Rumble Boxing is a 45-minute workout class that combines boxing and strength training, and it will open its first DC location April 12. The $3 million West End studio will feature the signature urban-grit look Rumble is known for (think bleachers, graphic art, and black walls), with DC touches like a Notorious RBG mural and an homage to the Lincoln Memorial.
“DC was just an iconic location that we had to be a part of,” says Noah Neiman, who co-founded Rumble in 2016. “It’s an athletic city. It’s got a lot of young millenials, it’s incredibly vibrant, the fitness culture is incredible. The city was just ready.”
Neiman, a former Barry’s Bootcamp master trainer who was on the Bravo show Work Out New York, heads Rumble with Eugene Remm, co-founder of nightlife locations like Tenjune; Andy Stenzler, co-founder of Cosi and Kidville; and Anthony DiMarco, a former managing director at Google. The studio is backed by Equinox, the purveyor of luxury gyms also behind SoulCycle. (Oh, and the Biebs is an investor, too.)
Neiman has been boxing for over nine years, and he sees it as a form of therapy. “I’ve always used it as an emotional release,” he says. “I was diagnosed with ADHD at a young age, and I found the more I took care of myself, especially through martial arts [and boxing], I was really able to put a harness on my emotions.”
And, yeah—it also doesn’t hurt that boxing gets you pretty ripped. “You’re definitely going to get the physical benefits,” says Neiman of the workout. “Look at fighters and people who train; they’re some of the leanest, most athletic people out there. The muscle groups and energy required to box—it takes a lot out of your body.”
(Still not sold? A PSA to all readers: Check out Neiman’s Instagram and attempt to count all his abs. They don’t make numbers that high. You’re welcome.)
The workout is broken down into 10 rounds, and participants switch back and forth between Rumble’s specially designed, water-filled boxing bags and strength-conditioning workouts. The DC location has one studio, but at 2,200 square-feet, it has plenty of room for the class’s 60-person maximum.
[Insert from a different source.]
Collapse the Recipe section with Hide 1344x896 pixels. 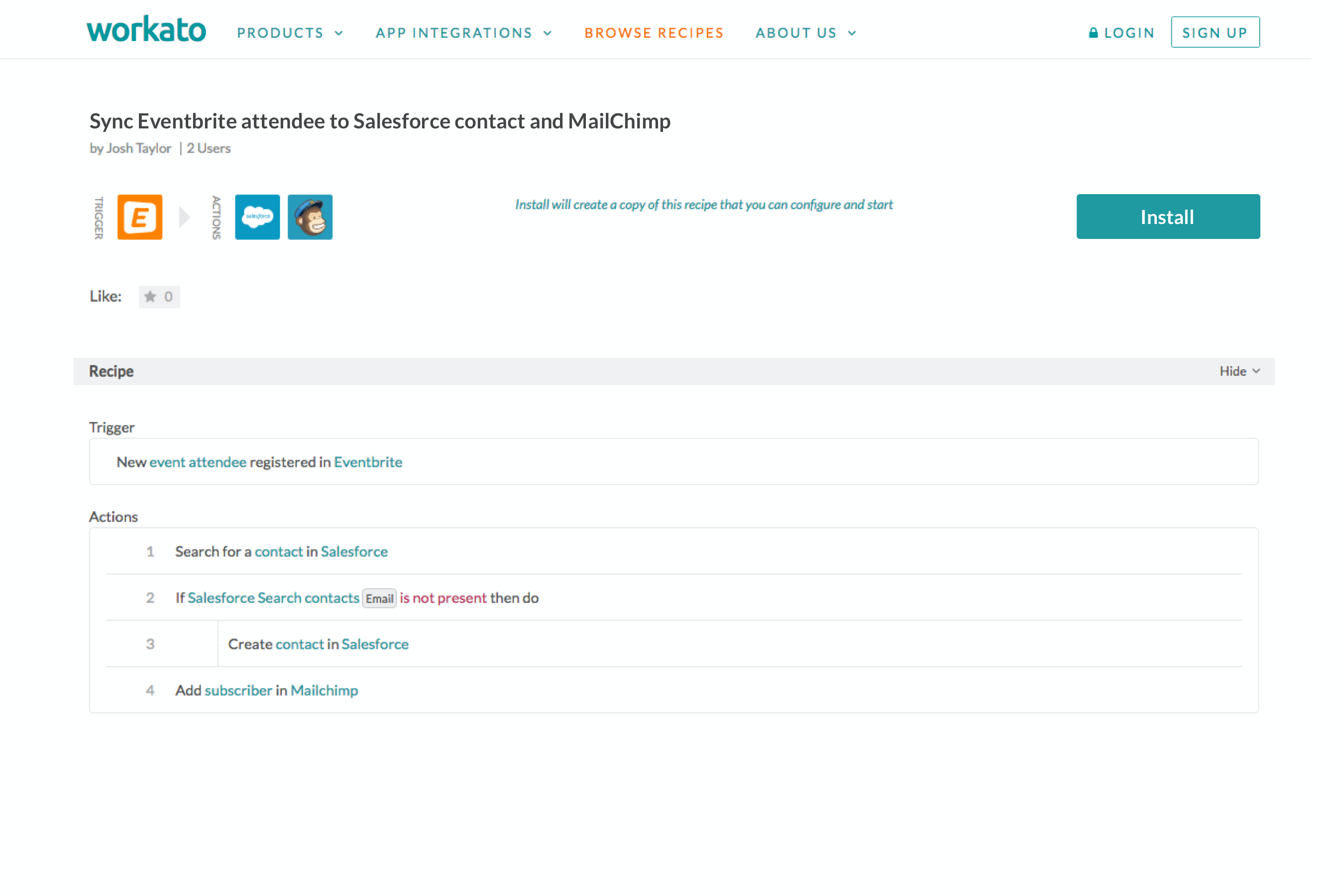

And if you’re nervous about boxing for the first time, that’s okay. Rumble doesn’t offer beginner or advanced classes because the workout is formulated for everyone, says Neiman, and optional variations are offered on all exercises.
“The room’s dark. We call it group fitness for individuals,” he says. “Everyone’s minding their own business, so if you’re new, you can feel it out at your own pace.”
If you become a die-hard Rumble acolyte, you can hit up their retail section for apparel picked out by Travis Anderson, who also worked with Kanye West on his Yeezy line and Bieber on his line Drew House. And after class, check out the locker rooms—they come with showers, blow dryers, and products by Drybar and Cowshed.
It’s a busy month for the Rumble team. In addition to the new DC studio, a Philadelphia location opens April 5, joining pre-existing sites in Manhattan, Los Angeles, and San Francisco. Studios in Palo Alto, Chicago, Boston, and Brooklyn are in the works, too, and the Rumble team will expand its offerings with Rumble Treading, a treadmill-based class that Neiman expects to launch by the end of the year.
And after? Who knows. Neiman’s just excited to keep spreading the Rumble ethos. “You had a bad day, it gets you right. You had a good day, it makes you feel better,” he says. “It works everything—I’m talking mind, body, spirit.”
Pricing for DC Rumble classes start at $34; wraps are $8 and glove rentals are $3.